Action item: Among the lines of data below, reproduce only those from the one with "Task: Open the Dictionary menu item" through the one with "Expand the formula bar with chevron", exactly as they stand, both ends included.

[Entries taken from a collection]
+++++

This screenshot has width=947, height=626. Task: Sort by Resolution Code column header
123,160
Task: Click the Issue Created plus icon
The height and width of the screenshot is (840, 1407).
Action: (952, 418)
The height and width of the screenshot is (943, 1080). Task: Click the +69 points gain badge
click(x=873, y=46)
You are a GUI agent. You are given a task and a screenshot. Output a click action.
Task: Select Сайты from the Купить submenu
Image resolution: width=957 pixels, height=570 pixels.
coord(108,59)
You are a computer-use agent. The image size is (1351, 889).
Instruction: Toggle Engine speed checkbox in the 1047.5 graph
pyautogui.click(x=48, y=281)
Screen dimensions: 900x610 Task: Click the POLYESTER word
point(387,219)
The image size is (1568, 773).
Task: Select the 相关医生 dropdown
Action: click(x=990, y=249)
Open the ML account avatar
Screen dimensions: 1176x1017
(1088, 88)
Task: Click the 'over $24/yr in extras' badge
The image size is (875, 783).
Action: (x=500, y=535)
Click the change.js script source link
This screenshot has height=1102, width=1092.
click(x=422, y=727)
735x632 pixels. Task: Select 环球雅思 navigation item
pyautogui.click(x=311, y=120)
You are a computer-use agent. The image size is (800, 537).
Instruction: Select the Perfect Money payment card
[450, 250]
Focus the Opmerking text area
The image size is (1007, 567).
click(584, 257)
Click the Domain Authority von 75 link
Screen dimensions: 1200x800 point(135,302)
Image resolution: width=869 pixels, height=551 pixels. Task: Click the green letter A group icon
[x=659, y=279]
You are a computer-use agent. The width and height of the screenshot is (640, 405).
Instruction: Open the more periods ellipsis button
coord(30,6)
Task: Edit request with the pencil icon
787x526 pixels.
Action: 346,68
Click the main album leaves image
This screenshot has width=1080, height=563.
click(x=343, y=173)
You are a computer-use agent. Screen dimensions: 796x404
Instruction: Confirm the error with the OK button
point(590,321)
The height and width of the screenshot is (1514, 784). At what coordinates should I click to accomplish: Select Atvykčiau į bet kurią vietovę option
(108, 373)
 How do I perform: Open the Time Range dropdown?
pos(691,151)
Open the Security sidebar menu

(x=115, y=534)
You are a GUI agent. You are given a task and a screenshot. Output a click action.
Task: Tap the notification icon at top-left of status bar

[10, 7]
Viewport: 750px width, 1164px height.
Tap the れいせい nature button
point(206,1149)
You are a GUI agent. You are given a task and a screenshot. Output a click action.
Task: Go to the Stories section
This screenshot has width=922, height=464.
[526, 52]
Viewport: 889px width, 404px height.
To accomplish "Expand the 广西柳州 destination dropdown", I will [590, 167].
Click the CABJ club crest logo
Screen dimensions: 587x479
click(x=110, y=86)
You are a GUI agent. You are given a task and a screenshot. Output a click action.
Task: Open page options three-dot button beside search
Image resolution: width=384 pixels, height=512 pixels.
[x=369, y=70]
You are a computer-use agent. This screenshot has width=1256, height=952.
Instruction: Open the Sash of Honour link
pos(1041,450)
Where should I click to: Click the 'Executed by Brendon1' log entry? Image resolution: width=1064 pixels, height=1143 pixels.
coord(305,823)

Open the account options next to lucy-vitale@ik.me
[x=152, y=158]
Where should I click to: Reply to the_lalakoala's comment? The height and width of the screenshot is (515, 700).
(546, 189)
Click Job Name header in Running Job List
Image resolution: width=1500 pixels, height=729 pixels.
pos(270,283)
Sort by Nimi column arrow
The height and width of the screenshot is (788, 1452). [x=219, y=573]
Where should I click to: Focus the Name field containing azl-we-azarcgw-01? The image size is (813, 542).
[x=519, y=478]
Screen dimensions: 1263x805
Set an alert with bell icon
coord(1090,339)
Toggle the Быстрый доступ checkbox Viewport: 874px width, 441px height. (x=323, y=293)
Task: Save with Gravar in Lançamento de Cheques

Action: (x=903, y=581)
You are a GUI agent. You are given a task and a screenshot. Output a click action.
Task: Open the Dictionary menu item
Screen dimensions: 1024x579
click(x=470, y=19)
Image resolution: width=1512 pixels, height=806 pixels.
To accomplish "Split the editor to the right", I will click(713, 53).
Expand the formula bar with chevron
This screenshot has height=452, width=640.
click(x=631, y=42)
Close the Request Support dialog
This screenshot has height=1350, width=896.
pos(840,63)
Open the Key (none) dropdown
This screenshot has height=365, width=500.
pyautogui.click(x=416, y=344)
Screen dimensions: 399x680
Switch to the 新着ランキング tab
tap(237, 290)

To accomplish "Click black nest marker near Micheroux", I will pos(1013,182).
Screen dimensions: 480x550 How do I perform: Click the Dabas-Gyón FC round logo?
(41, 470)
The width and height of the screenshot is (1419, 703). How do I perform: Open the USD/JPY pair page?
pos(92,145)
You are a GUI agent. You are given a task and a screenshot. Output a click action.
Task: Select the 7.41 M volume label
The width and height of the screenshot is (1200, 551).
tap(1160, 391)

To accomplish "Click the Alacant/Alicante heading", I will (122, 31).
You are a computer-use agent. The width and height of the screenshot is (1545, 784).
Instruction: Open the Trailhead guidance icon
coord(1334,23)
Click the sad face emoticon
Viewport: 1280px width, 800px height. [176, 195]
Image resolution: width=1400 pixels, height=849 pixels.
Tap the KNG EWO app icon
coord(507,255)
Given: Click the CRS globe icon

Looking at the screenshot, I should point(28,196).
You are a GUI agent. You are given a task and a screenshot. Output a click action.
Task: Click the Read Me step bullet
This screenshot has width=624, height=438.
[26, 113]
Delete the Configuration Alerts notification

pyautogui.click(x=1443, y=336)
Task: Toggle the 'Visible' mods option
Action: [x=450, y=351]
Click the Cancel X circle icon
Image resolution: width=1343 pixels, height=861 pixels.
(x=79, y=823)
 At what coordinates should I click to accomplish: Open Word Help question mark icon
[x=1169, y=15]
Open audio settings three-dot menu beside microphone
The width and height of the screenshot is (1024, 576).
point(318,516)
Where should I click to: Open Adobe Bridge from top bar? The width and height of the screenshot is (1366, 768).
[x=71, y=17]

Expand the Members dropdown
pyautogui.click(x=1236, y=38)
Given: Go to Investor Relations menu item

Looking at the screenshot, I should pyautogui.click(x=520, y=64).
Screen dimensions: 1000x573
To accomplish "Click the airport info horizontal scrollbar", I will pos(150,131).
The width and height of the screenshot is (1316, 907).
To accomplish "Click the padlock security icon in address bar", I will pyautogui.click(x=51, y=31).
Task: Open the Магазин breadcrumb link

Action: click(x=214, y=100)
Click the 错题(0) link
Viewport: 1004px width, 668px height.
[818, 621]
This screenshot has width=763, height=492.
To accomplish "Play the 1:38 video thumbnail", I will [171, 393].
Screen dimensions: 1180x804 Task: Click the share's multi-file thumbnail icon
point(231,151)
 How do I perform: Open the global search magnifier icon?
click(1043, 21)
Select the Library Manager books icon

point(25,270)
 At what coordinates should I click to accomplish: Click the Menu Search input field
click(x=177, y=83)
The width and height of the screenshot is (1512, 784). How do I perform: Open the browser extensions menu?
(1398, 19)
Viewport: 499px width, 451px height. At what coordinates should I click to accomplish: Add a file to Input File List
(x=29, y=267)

+++++

Response to this exercise:
Task: Open the Dictionary menu item
Screen dimensions: 1024x579
click(x=470, y=19)
Image resolution: width=1512 pixels, height=806 pixels.
To accomplish "Split the editor to the right", I will click(713, 53).
Expand the formula bar with chevron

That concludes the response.